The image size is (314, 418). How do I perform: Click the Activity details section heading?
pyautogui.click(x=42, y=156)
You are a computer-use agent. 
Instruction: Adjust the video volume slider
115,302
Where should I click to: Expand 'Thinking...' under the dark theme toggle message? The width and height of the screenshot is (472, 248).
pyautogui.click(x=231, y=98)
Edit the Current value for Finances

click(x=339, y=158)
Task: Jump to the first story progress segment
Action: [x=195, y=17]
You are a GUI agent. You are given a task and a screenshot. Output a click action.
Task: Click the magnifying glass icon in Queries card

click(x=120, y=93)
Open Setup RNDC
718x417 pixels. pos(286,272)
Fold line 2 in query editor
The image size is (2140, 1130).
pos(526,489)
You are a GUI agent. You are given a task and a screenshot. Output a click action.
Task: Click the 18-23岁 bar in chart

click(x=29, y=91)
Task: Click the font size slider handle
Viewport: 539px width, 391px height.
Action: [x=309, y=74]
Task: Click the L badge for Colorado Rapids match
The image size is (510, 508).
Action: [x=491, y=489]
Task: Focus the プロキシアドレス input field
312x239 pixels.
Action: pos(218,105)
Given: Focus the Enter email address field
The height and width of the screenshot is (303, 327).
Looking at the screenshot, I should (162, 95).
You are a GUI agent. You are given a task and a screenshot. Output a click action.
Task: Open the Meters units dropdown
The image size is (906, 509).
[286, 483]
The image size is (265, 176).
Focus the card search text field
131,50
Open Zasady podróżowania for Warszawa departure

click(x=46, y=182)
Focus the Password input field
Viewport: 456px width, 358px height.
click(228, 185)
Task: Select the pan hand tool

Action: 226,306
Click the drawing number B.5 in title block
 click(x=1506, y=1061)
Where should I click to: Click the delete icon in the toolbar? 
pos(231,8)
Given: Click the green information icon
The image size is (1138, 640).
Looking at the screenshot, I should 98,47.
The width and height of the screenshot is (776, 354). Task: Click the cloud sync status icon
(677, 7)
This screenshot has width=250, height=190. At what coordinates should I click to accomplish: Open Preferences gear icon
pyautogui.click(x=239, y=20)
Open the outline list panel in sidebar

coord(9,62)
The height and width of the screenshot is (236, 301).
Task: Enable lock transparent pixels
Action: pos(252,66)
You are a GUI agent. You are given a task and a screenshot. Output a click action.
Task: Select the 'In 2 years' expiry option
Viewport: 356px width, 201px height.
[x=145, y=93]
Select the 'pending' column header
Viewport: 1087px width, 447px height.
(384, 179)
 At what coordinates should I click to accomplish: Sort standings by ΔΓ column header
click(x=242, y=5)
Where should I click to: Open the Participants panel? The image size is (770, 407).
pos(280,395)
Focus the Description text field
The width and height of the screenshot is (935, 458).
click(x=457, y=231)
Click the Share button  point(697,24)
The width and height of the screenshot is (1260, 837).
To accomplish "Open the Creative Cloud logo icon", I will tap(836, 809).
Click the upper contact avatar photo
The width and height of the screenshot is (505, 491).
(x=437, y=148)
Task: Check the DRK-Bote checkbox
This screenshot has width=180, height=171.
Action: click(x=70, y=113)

Set task :: Can you rewrite everything from the line containing "Task: Check the DRK-Bote checkbox" down to the end of the material, renaming "checkbox" as "toggle" and leaving all else as it is?

Written solution ::
Task: Check the DRK-Bote toggle
This screenshot has width=180, height=171.
Action: click(x=70, y=113)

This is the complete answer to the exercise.